Architects are fascinated with the endlessly inventive Japanese residential architecture (known as jutaku). Nowhere else in the world are modestly-sized private homes, often commissioned by ordinary middle-class families, so willing to bravely stretch the very concept of a 'home'. Take Takeshi Hosaka's 18 sqm house for two with a cathedral ceiling and a dramatic skylight, inspired by medieval living; Atelier Tekuto's Lucky Drops house, built on such a thin strip of land that the house is about 20m long, but only 1–2m wide; or Ryue Nishizawa's Garden & House, which seems to have no walls, only plants. And let's not forget Share Yaraicho, where the external wall is replaced with a zip-up translucent tarp.

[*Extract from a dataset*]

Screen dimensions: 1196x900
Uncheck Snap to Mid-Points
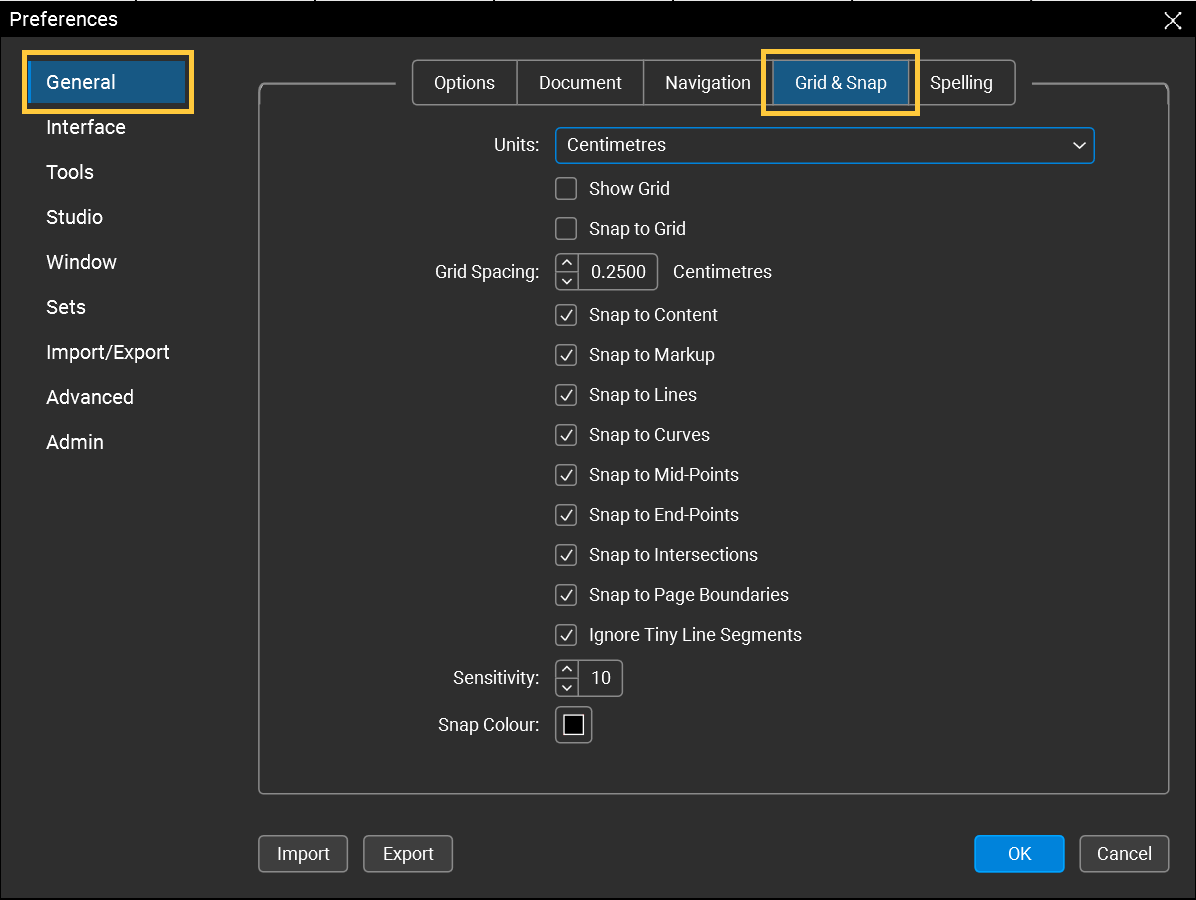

It is easy to fall in love with these radically playful homes – but they owe their bold existence to the fact that a home in Japan is largely seen as a depreciating consumer good. While most European cultures attach a special permanence to houses and land – reflected in the language of 'real' estate, 'fixed' or 'immovable' property – in Japan, the average house has a lifespan of only about 30 years. Its market value decreases accordingly, like in a car, so that towards the end of the 30-year-period it will approach zero. A 2012 survey found that a full third of the Japanese were "psychologically averse" to living in a pre-owned home.
The reasons for this are complex, some modern and some traditional. Fire was historically such a hazard to Japanese homes that rebuilding was frequent. In fact, traditional Japanese architecture developed as a catalogue of standardised parts, so tatami mats and fusuma sliding panel doors could be easily replaced after damage. A house could even be completely disassembled when a fire threatened – leaving only the roof and the frame – and reassembled after.
After the introduction of concrete and other modern building materials, in the 20th century it was the earthquake regulations that continued to mandate obsolescence. Continuously revised building codes meant that a home quickly became code-incompliant. Demolishing was preferable to costly, finicky retrofitting. And anyway, Buddhism values impermanence, as shown in the ritual demolition and rebuilding of the Ise Shrine, traditionally and cheerfully done every 20 years since 690 AD.